╔══

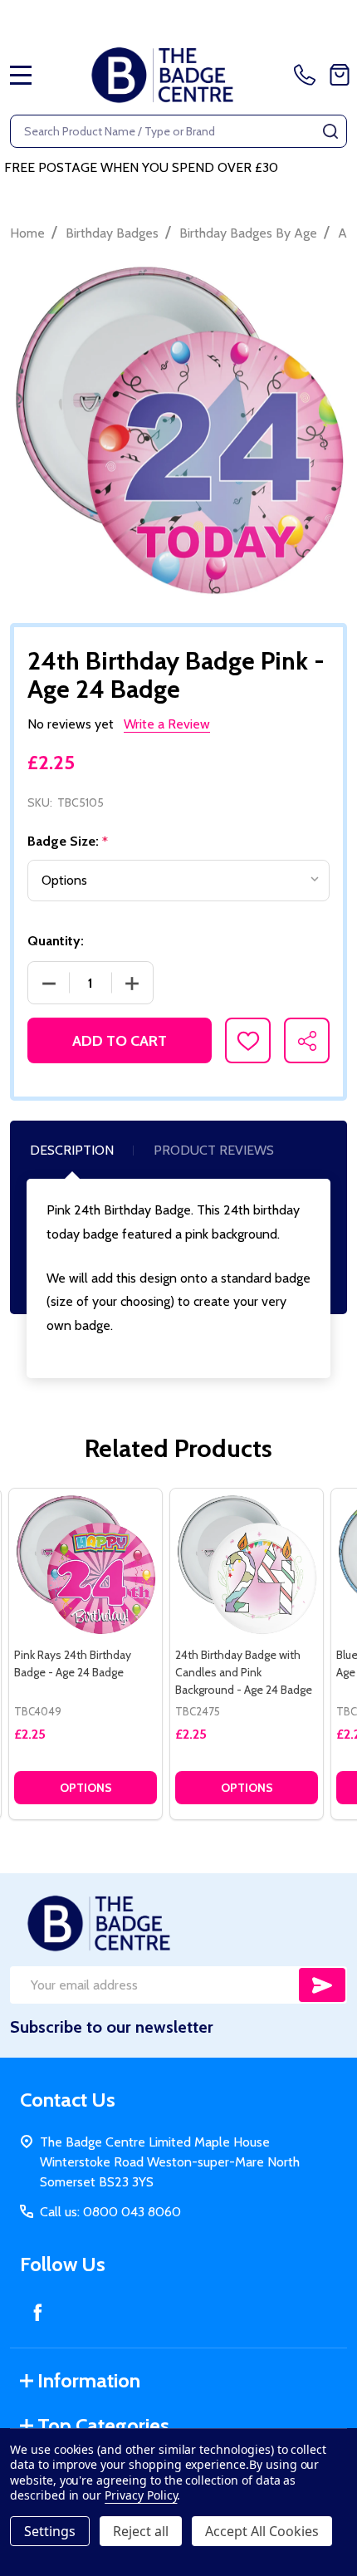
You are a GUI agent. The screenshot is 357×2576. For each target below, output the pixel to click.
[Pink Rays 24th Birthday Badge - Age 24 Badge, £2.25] (85, 1565)
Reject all (141, 2531)
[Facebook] (37, 2312)
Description (72, 1150)
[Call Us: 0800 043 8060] (308, 74)
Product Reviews (214, 1150)
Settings (50, 2531)
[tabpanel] (85, 1654)
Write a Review (167, 724)
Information (88, 2380)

╚══

PROBLEM REQUIREMENTS: Write out the lines of the records exactly, starting at the one holding "Description (72, 1150)" and ending with the last line, and include no others.

REPLY TO THE EXERCISE:
Description (72, 1150)
[Call Us: 0800 043 8060] (308, 74)
Product Reviews (214, 1150)
Settings (50, 2531)
[tabpanel] (85, 1654)
Write a Review (167, 724)
Information (88, 2380)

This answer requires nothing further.